Belçika’nın iki nükleer enerji santralinde meydana gelen çatlaklar endişeye yol açtı.
Çatlaklara tesiste kullanılan malzemenin aşınmasının neden olabileceği belirtilirken bu durumdan sadece iki değil, çok sayıda nükleer tesisin etkilenmiş olabileceği konusu ise endişeleri daha da artırdı. Korozyon uzmanları Belçika’nın Doel 3 ve Tihange 2 adlı nükleer enerji santrallerinde binlerce çatlak buldu. Santrallerde yüksek basınçlı hazneler bulunduğundan, çatlaklar nedeniyle bunların dayanıklılığını kaybetmesi sonucu radyoaktif sızıntıların ortaya çıkabileceğine dikkat çekiliyor.

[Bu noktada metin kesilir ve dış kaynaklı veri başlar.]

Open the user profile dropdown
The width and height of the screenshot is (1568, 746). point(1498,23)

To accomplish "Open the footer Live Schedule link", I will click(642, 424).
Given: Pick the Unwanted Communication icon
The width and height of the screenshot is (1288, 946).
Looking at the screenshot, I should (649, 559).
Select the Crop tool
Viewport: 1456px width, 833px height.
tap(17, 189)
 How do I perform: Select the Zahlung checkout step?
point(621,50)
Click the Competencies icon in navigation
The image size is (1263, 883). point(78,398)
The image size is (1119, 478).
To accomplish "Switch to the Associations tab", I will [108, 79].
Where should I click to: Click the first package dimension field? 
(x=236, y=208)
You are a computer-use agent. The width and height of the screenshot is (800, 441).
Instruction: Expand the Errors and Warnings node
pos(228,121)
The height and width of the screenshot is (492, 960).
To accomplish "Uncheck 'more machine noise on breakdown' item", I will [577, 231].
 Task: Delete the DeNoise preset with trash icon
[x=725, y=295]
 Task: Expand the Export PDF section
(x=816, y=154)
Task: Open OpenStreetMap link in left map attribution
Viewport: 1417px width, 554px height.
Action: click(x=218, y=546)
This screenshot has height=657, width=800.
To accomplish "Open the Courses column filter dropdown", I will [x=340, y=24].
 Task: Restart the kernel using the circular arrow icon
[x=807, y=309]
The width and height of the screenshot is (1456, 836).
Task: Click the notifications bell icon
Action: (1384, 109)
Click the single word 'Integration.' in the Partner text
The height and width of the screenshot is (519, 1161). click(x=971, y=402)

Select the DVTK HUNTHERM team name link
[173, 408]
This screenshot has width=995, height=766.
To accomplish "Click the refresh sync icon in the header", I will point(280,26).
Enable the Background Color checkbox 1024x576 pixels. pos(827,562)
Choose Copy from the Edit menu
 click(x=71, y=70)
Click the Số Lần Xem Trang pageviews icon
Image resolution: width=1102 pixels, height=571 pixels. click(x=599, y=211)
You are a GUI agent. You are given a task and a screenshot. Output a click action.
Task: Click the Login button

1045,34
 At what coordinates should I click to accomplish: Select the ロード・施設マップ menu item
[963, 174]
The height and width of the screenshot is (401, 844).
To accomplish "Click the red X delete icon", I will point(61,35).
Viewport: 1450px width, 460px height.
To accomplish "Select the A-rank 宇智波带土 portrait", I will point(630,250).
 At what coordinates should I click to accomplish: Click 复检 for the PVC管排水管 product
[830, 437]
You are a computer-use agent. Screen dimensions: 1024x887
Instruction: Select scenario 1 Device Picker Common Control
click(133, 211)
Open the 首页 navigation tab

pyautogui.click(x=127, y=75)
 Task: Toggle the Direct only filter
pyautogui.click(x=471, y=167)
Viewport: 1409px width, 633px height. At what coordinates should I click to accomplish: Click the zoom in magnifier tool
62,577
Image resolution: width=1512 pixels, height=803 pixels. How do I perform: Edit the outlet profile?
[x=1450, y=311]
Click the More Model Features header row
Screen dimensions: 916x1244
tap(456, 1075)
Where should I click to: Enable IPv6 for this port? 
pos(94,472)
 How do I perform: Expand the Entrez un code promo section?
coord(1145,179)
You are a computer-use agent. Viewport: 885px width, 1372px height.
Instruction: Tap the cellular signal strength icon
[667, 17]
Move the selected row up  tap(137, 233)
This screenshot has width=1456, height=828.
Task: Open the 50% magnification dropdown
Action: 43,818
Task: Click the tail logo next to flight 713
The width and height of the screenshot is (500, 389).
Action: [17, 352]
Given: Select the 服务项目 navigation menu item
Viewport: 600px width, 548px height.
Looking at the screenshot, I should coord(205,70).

Belçika Nükleer Denetim Dairesi (FANC) Genel Direktörü Jan Bens, Belçika nükleer enerji tesislerinde saptanan bu çatlakların tüm nükleer enerji sektörü için global bir sorun oluşturabileceğine işaret ediyor. Uluslararası çevre örgütü Greenpeace’e bağlı atom fizikçi, nükleer uzman Heinz Smital şunları da ekliyor: “Belçika’nın Mol kentindeki Nükleer Araştırma Merkezi’nde radyoaktif ışınlarla yapılan testlerde de, tesisteki malzemelerin mekanik açıdan tahmin edilenden çok daha büyük oranda aşındığı saptanmıştı.”
Belçika’daki Leuven Üniversitesi’nde nükleer malzeme aşınması konusunda uzman olan Walter Bogaerts, dünya çapında aşınma konusuna gerekli önemin verilmediğini vurguluyor. Aynı alanda uzman olan Digby MacDonald ile Walter Bogaerts, nükleer tesisleri işleten ve bunları denetleyen devlet kurumlarına tavsiyede bulunarak, dünya çapında tüm nükleer enerji tesislerinin ultrason ile çatlaklar olup olmadığını ayrıntılı bir biçimde araştırmaları talebinde bulundu.
Greenpeace, Belçika Nükleer Denetim Dairesi’ni (FANC) mahkemeye vererek yapılan araştırmaların ayrıntılı sonuçları konusunda belgelerin kendisine verilmesini sağlamıştı. Belçika’daki gelişmelere tepki veren Alman Çevre Bakanlığı, Belçika Nükleer Denetim Dairesi ile ilişkiye geçerek elindeki yeni bilgileri paylaşmasını ve bunların Almanya’ya da uygulanıp uygulanmayacağını bildirmesini istedi.